Broadway.com: Broadway Buzz (original article)
April 27, 2010
By Michael Mellini
In the past decade, Tony Vincent has gone from one rocking show to another. Following a stint as Mark in Rent, he won raves as Judas Iscariot in the 2000 Broadway revival of Jesus Christ Superstar, then created the role of Galileo in London’s smash Queen musical We Will Rock You, later traveling to Vegas with the show. Now, after years of touring with his own music, Vincent is back on Broadway as magnetic drug dealer St. Jimmy in American Idiot. He recently chatted with Broadway.com about working with Green Day, performing at the Grammys and getting in touch with his villainous side.
After appearing in so many rock musicals, you must feel right at home in American Idiot.
TV: I do. I think this brings a new genre of rock 'n' roll to theater. [Green Day] is a legitimate punk band and American Idiot is one of the best rock records ever recorded. It feels comfortable to me because this is the world I was raised in. I did a lot of theater growing up, but rock 'n' roll as a genre was always where my work was based.
What were your initial thoughts about the show?
TV: I was skeptical! But because of the creative team involved, you have to trust that if the band handed [the album] to them, there’s a certain amount of credibility. On the back-end, I’m dumbfounded, almost nightly. I think it’s amazingly groundbreaking.
In Superstar you played Judas and now you’re the sinister drug dealer St. Jimmy. Are you drawn to playing villains?
TV: I certainly like playing them. You get a chance to exorcise a lot of ghosts in roles that tend to be a bit dark. What's cool about this character is that he doesn't have to be one-dimensional. If you make the bad guy enticing and dangerous, that's where the excitement of playing the role really kicks in. I don’t get to do that in my normal day-to-day life. Life is too taxing to go to those dark places.

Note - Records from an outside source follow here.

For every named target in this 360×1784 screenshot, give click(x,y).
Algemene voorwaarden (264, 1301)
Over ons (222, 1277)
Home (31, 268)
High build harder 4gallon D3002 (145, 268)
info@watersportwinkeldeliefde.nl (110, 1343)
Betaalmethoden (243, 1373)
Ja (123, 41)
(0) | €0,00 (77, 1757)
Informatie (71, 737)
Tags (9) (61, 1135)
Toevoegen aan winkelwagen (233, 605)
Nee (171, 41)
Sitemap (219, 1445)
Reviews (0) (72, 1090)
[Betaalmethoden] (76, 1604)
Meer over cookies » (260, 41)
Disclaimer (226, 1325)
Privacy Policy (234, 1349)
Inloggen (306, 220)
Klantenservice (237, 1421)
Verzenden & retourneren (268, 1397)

Does going to those dark places every night take a toll on you?
TV: Sometimes, but I’m drawn to dark characters, and to things that are really weighty. A lot of the characters I’ve played have had some sort of deep self-torment, but maybe that’s just who Tony Vincent is [laughs].
So, are your dark places similar to those of St. Jimmy?

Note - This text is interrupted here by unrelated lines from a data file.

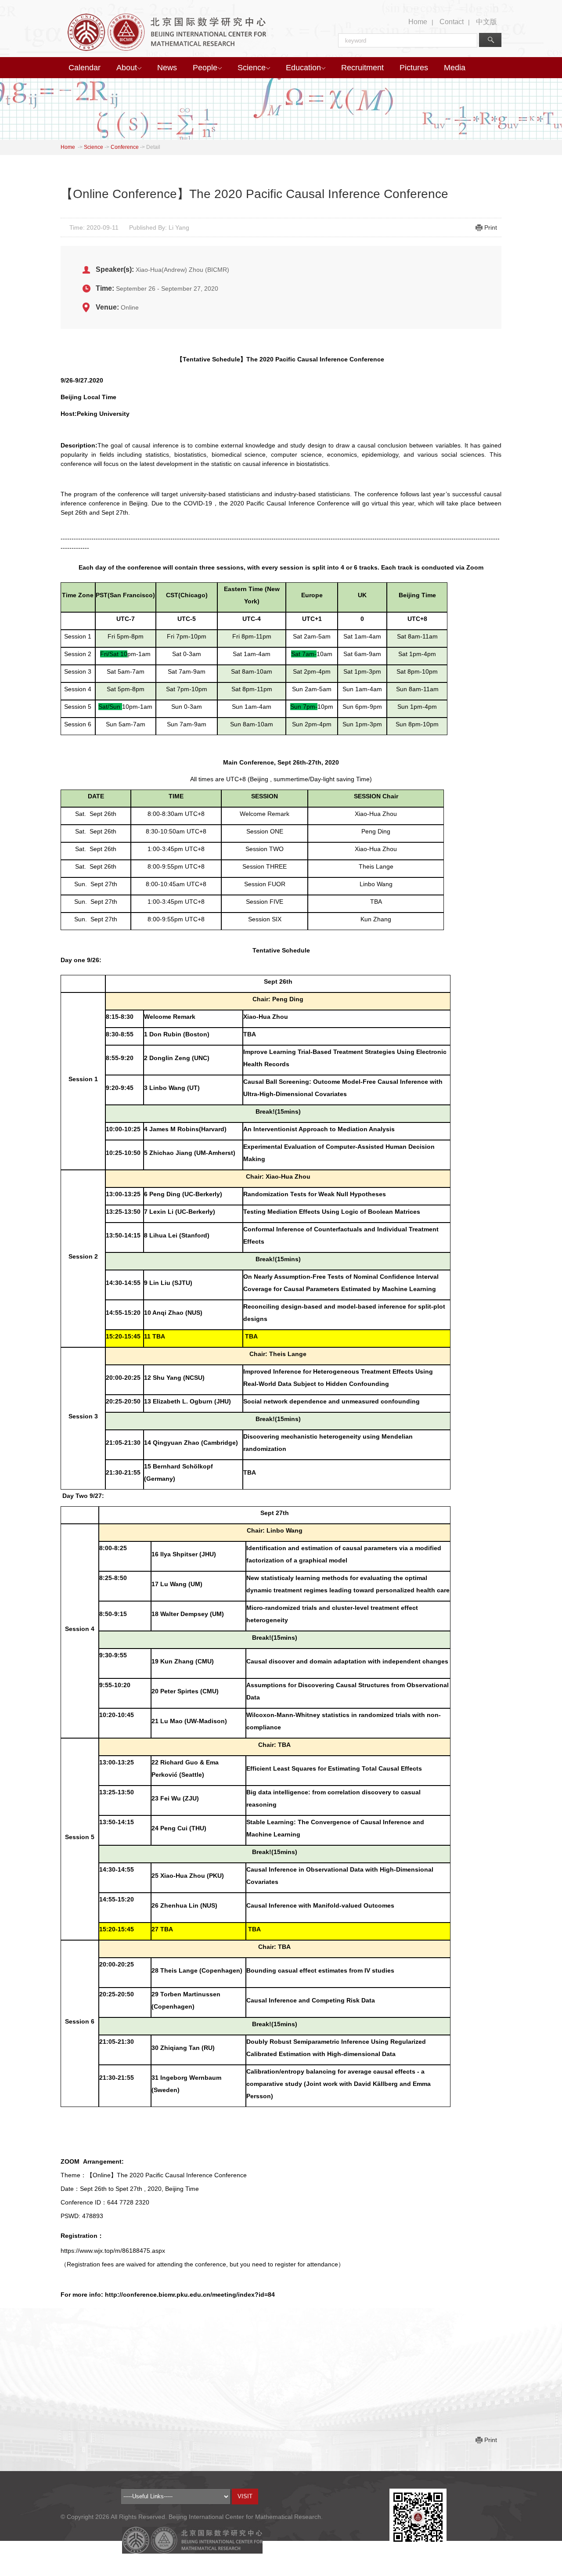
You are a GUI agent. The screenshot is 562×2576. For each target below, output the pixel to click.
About (126, 67)
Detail (153, 147)
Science (252, 67)
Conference (125, 147)
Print (490, 227)
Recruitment (362, 67)
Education (303, 67)
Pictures (414, 67)
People (205, 67)
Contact (452, 21)
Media (454, 67)
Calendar (84, 67)
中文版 (486, 21)
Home (417, 21)
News (167, 67)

TV: I see a lot of similarities between me and Johnny [the character played by John Gallagher Jr.] and his trouble—if he’s going to allow the dark side to overtake him or if he can keep his head on straight and find the good things in life.

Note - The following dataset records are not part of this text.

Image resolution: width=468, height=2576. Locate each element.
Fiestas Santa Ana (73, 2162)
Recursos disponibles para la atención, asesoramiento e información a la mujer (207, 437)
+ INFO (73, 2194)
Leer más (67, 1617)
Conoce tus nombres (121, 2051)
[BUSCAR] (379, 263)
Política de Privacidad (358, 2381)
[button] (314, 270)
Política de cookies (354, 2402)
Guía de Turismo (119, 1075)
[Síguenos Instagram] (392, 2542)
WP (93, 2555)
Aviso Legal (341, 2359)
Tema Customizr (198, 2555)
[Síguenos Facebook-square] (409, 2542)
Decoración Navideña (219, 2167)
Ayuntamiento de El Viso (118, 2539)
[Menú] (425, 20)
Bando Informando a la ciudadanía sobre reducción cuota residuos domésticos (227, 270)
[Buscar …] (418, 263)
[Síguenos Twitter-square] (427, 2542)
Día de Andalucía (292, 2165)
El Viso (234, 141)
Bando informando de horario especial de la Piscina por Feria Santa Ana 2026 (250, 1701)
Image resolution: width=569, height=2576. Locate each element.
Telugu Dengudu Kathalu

Are you enjoying being in a show with your wife [swing Aspen Vincent]?
TV: It’s fantastic. What’s great is that we’re good enough friends that we don’t really get sick of each other. This is the third show we’ve done together—we go to work together and go home together, so something in our relationship must be working.
What’s it like sporting St. Jimmy’s half-shaved-head haircut outside of the theater?
TV: I just went to lunch with a friend, and six people who’d seen the show stopped me on the street. I think I’m going to have to get a stocking cap or something.
Working on Rent, you must’ve had met the show’s devoted “Rentheads.” What do you think die-hard American Idiot fans should be named?
TV: The Idiots! We as a cast call ourselves that.
What’s the audience reaction been like? Green Day fans don’t necessarily seem like frequent musical theatergoers.
TV: It’s been off the hook! That’s what surprised us most. We thought we’d get a lot of Green Day fans who dug the show, but we’re having people who are their parents’ age, and even older fans’ kids who are coming to see the show and completely loving it.
It must have been a thrill to perform with Green Day at the Grammys.
TV: The fact that they invited us to share the stage with them is a very humbling, awesome opportunity that any singer would give their right arm for. I don’t know of another stage cast that has performed on the Grammys.
You’ve now done shows based on the music of Queen and Green Day. Are there any other musicians you’d like to bring to the stage?
TV: I think some records need to remain records and not stories that are told on a platform like this. I can’t imagine [Radiohead’s] OK Computer on the stage, for example. But I’m all onboard with any project where the songwriters are involved and endorse the show. You really need that support to create something that’s authentic and true.
Finally, you’re playing a character named St Jimmy at the St. James Theatre… coincidence?
TV: I think they should rename the theater the St. Jimmy!